The Investment Coordinating Investment Board (BKPM) noted that, while South Korea is the fifth-largest investor in Indonesia, its position was lower than that of fellow East Asian countries Japan and China, which ranked second and third respectively.

Korea International Trade Association (KITA) chairman for the Jakarta branch Daniel Kweon said that, while South Korea acknowledged there were several issues with Indonesia’s regulatory framework, its true non-tariff barrier in Indonesia was the competition with fellow East Asian neighbors.

Such concerns were addressed at an Indonesia-Korea business dialogue hosted by KITA and the Indonesian Chamber of Commerce (Kadin) on Monday, when the Indonesian government and business representatives met with several Korean businesses, including tech behemoth Samsung and diversified Korean business group Hankook.

“[...] Indonesia is a big market but there are already China and Japan who had come earlier,” Kweon said after the dialogue.

“Korean companies have to compete against these competitors [...] they are just hesitant to decide on their investment.”

Korea is nevertheless still eager to invest in Indonesia as it climbed to third on the BKPM’s investment list for the first quarter of 2018, directly trailing Japan and pushing China down to the fourth.

Throughout 2017, South Korea’s investment had doubled to US$2.024 billion from only $1.065 billion in 2016, thanks to the 3,274 investment projects it launched in Indonesia.

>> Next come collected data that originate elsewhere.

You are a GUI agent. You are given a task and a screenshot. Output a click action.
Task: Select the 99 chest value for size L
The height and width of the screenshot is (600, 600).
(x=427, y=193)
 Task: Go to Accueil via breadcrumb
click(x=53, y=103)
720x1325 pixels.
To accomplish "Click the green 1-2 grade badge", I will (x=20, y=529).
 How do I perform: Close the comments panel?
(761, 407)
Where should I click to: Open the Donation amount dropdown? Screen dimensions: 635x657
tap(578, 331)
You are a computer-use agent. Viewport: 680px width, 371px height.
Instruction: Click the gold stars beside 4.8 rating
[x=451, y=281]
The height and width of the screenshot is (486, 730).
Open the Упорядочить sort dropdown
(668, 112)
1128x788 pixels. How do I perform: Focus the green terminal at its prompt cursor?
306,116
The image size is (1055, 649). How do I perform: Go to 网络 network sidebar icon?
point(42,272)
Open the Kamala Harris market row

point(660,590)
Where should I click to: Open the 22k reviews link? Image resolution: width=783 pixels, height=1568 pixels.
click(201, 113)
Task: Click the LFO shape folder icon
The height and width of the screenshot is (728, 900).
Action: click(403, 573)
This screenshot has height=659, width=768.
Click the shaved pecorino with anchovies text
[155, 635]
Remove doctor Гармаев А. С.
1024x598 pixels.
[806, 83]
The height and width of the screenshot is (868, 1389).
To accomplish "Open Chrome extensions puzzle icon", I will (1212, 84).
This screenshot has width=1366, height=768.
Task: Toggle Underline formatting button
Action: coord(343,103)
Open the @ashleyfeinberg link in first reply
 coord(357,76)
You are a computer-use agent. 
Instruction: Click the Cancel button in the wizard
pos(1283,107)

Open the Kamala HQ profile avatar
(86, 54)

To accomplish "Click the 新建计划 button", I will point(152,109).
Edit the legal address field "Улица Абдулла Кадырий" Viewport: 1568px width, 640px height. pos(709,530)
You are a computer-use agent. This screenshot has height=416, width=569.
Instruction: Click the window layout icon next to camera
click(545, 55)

Meanwhile, in the first quarter of this year, it launched 517 projects worth $940 million, data from the BKPM show.

Kweon said that economic activities between Indonesia and Korea were not maximized because of a lack of specialized deals. Indonesia has forged with other main economic partners, such as Japan, bilateral foreign trade agreements (FTA).

“Right now, our trade activities are done under the ASEAN-Korea FTA, which is not specific enough. I think we need something just between Korea and Indonesia — some sort of a comprehensive economic partnership agreement,” he said.

He pointed out that such a framework was discussed in 2012, when the Indonesian and South Korean governments launched their first CEPA negotiations. However, the talks did not result in action and were halted in 2013.

With enhanced cooperation, Kweon said, Korea was hoping to introduce more of its small and medium enterprises (SMEs) to complement the Indonesian presence of its world-famous corporate giants.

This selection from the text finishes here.